そう春ちゃんを慰めていると背後から人の気配を感じて…―


『おーい七海ー!麗(れい)さーん!』
『おいっすー!二人ともお疲れちゃん。いつも仲良しさんだねぇ』


現れたのは音也と嶺二だった。今、一番会いたくなかったのに何故このタイミングで来るのか…。
神様、私は何か悪いことでもしたのでしょうか?


「うっわ…」
『音也くん!それに寿先輩もご一緒だったんですね!』


春ちゃんは瞳を輝かせながら二人に話しかけるのとは対象的に、私はよく分からない感情が胸の中を渦巻いていて、二人…特に嶺二から顔を反らした。

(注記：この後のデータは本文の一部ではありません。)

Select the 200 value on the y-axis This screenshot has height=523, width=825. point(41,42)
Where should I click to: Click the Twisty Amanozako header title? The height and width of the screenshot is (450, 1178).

『ぼくとおとやんは、今度のドラマの台本の読み合わせをしてたんだよん』
「お二人とも共演されるんですよね!私、絶対見ます!」
『ありがとう!ところで、七海と麗(れい)さんは何してたの?』
「え?あー…」
『あ、あのっ。わ、私たちは今、会ったばかりで少し雑談をしていて…』
『ふーん。そうなんだ?でも、そのわりに麗(れい)ちゃんのテンション低くない?いつも後輩ちゃんといるときは、ぼくよりテンション高いよね?』
「なっ…!」


私の顔を覗き込むように見上げてきた嶺二に、思わず後退りをした。


『ん?麗(れい)ちゃん?』
「な、なんでもないっ!」
『だけど…』
「だ、大丈夫だから!それ以上近づかないでっ///」
『??』


どんな顔をして嶺二と話したらいいのかわからなくなった私は、その場を立ち去ることにした。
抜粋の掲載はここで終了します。